Marie Ferranti, Lucie de Syracuse Gallimard, 2007 |
Le dernier roman de Marie Ferranti se présente comme la traduction d'un récit, écrit par un auteur latin, Héliodore de Sicile — un texte imaginaire, et un auteur imaginaire, sur un personnage en revanche bien présent dans la littérature et dans l'art. L'avant-propos mentionne d'autres sources, parmi lesquelles La Légende dorée de Jacques de Voragine (XIIIe siècle), et une peinture de Zurbarán (dont la description, donnée dans l'avant-propos, est volontairement fausse). L'intérêt du roman est d'avoir détourné le récit de Jacques de Voragine, tout en l'enrichissant de détails et de personnages d'invention ; mais ce récit fait de Lucie une mystificatrice diabolique, et ce paradoxe peut déranger un lecteur qui n'accepterait pas l'imposture comme moteur de la fiction.
Marie Ferranti vit en Corse ; or son roman est à la fois marqué par l'insularité, et baigné dans la lumière (lux...) aveuglante d'une contrée méditerranéenne où la réputation et l'honneur revêtent la plus extrême importance. L'histoire se situe à Syracuse, au début du quatrième siècle après J.-C. Lucie de Syracuse s'est secrètement convertie au christianisme, suite à une visite au tombeau de sainte Agathe ; mais elle est destinée à épouser un jeune Syracusain, que Marie Ferranti appelle Marcus. Lucie apparaît d'abord comme une victime, à la fois fragile et inflexible ; mais tout l'intérêt du roman est de nous montrer sa métamorphose.

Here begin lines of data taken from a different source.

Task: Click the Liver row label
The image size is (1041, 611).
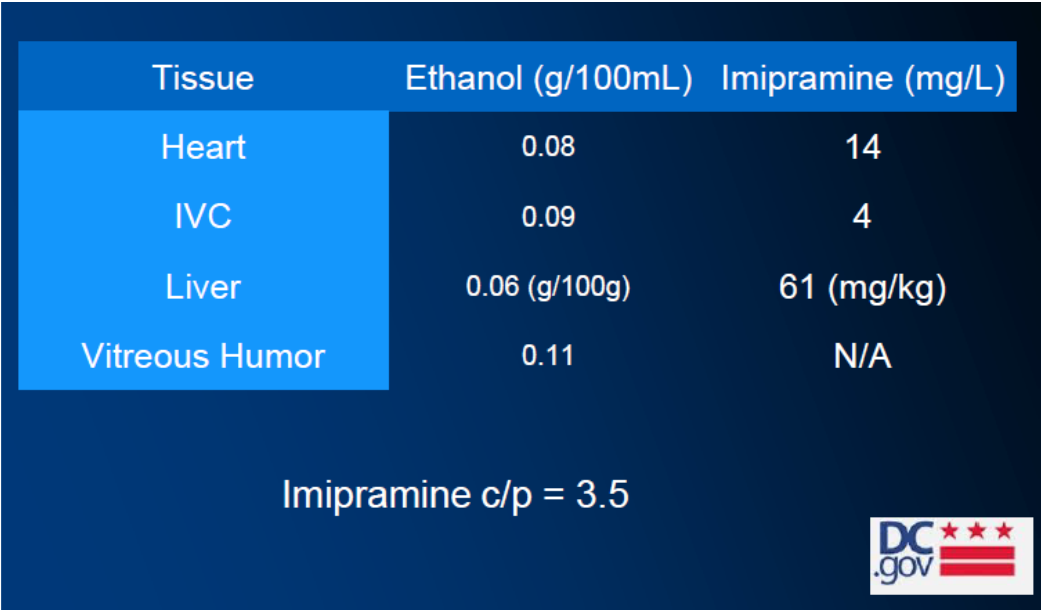Action: coord(203,286)
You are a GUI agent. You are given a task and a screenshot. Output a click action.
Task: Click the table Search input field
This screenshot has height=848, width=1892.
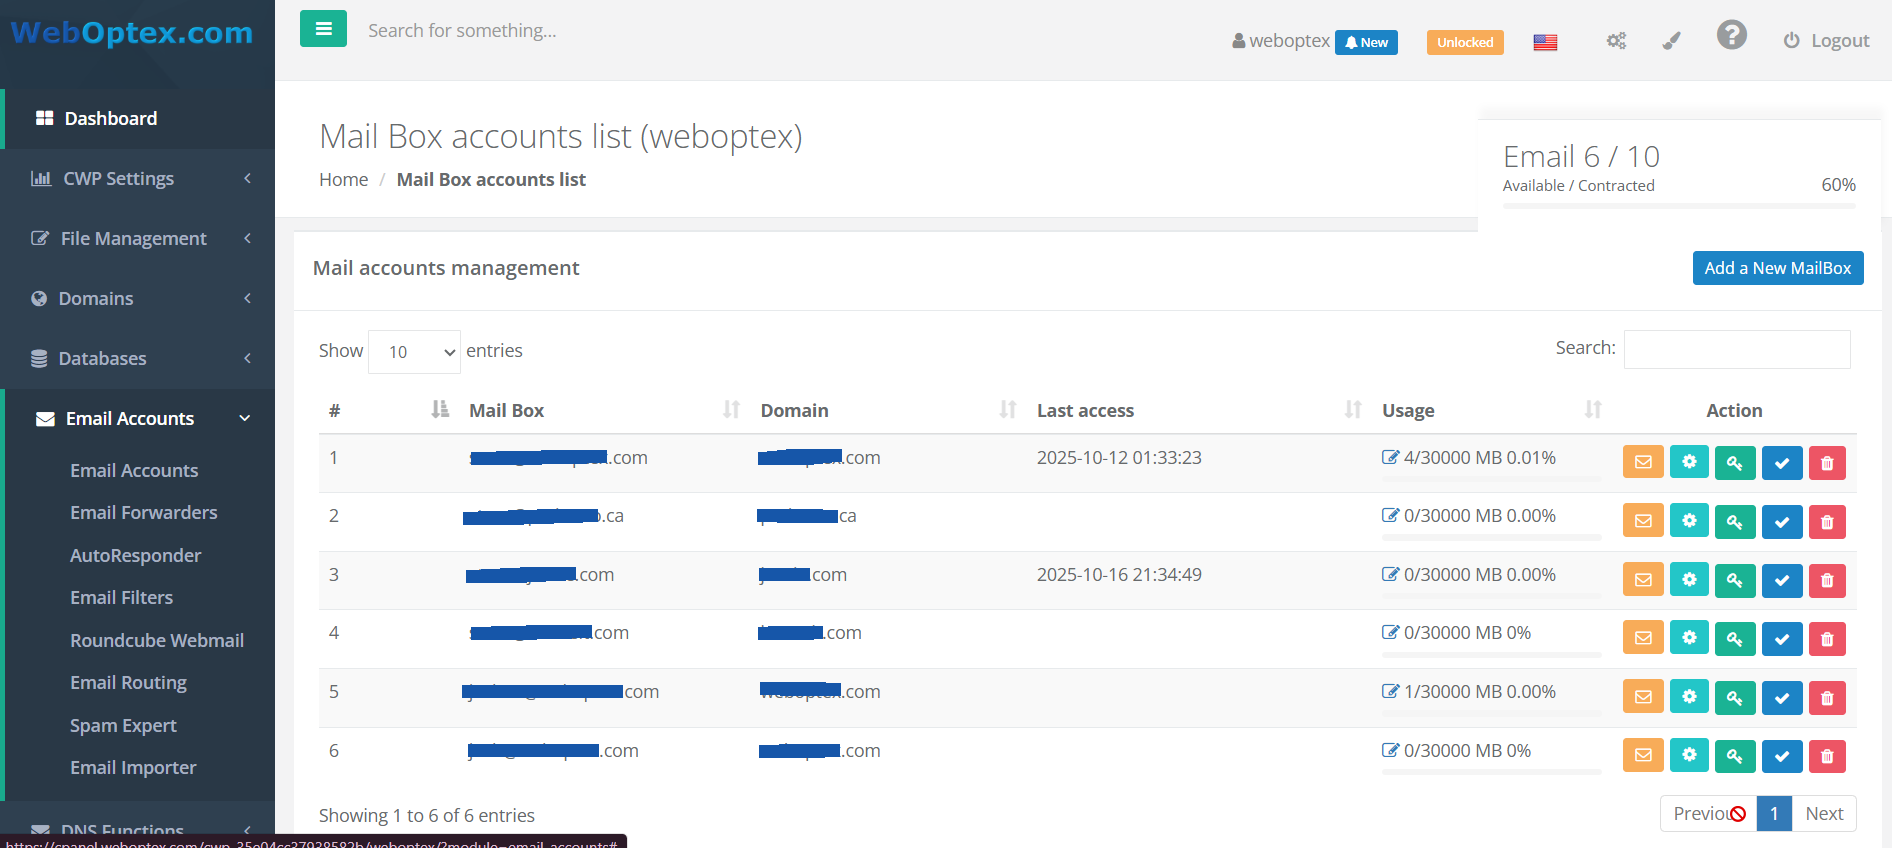[1736, 349]
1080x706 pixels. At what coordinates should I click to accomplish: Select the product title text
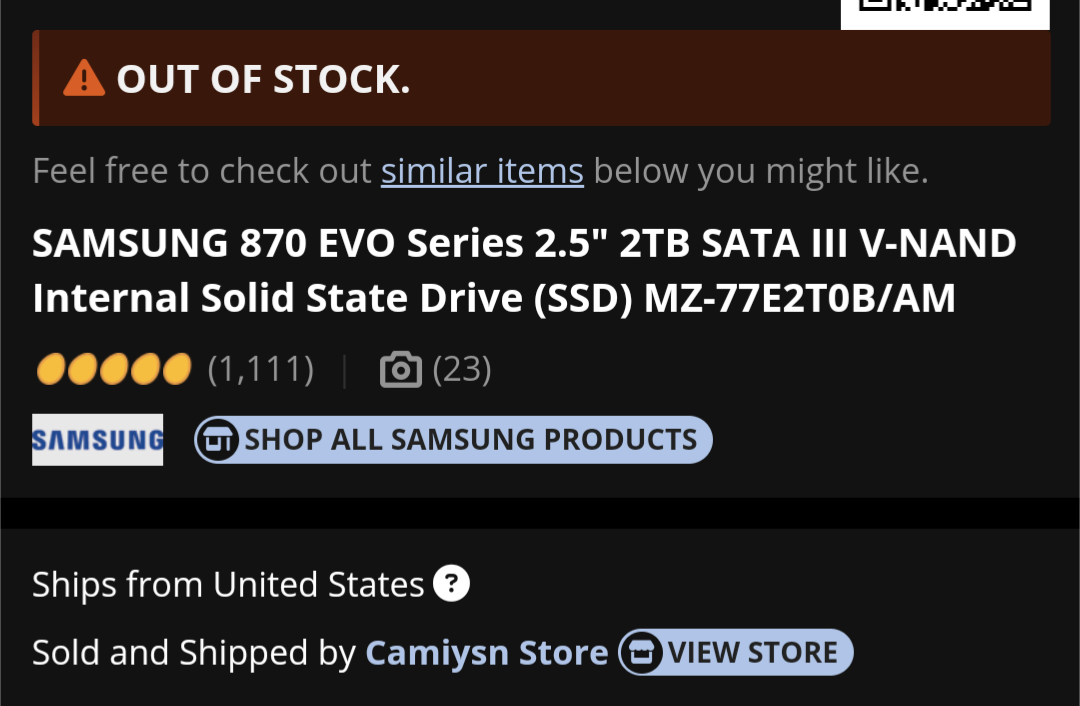pos(524,270)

Sorte d'Antigone chrétienne, elle se heurte à l'incompréhension de sa famille, des autorités, de tous ceux qui l'entourent. Mais là où, dans le récit de Jacques de Voragine, Lucie tient sa force de Dieu, dans le roman, elle révèle une cruauté inhumaine. C'est toute la conception chrétienne du martyre qui s'en trouve bouleversée. Fascinant et cruel à la fois, le personnage de Lucie est, en même temps, brûlant et glacial ; il rejoint les grandes héroïnes de la littérature décadente — Salomé en particulier —, qui conjuguent la mort et le désir. Face à elle, Marcus apparaît comme bien faible ; en revanche, la détermination du père (Démétrius) fonctionne comme un miroir, face auquel l'obstination de Lucie apparaît comme d'autant plus terrible. Toute transcendance est évacuée du récit : dans un monde où l'honneur est tout, la foi devient obstination, calcul, inhumanité.

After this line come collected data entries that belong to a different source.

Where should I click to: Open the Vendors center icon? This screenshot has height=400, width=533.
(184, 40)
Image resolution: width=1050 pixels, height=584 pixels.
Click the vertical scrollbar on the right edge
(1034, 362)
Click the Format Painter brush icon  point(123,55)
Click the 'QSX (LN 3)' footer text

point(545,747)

Les amoureux de l'Antiquité trouveront bien peu de détails historiques, et de realia qui resituent l'histoire dans son contexte. On ne saurait en faire le reproche à l'auteur : le récit, et la prose même de Marie Ferranti, se signalent par leur nudité ; le style s'attache à l'essentiel. En outre, la fiction d'une œuvre traduite ne nuit pas à la vraisemblance du récit, d'autant que le traducteur se fait discret (contrairement, par exemple, à l'indigeste Caverne des idées de José Carlos Somoza, sans cesse entrecoupé d'interventions oiseuses du traducteur). En revanche, le latiniste fera la grimace devant un maladroit bucca Luciae («de la bouche de Lucie»), et devant les deux solécismes que contient le titre de la Vie de Lucie de Syracuse attribuée à l'imaginaire Héliodore de Sicile : De vitae Syracusa Luciae... Pour un lecteur latiniste, la vraisemblance en prend un coup !
Chose tout à fait étonnante : un journaliste de France 3 a cru en l'existence d'Héliodore de Sicile (reprenant consciencieusement le titre latin, avec ses erreurs !), et a prêté foi à l'avant-propos qui fait de ce roman une traduction... et, plus amusant encore, il oppose Voragine et cet Héliodore sorti de l'imagination de Marie Ferranti ! Enfin, il en tire une morale cocasse, rapprochant le christianisme des martyrs et la scientologie...
Un article d'Angèle Paoli présente une intéressante lecture de ce roman sous l'angle de l'imposture.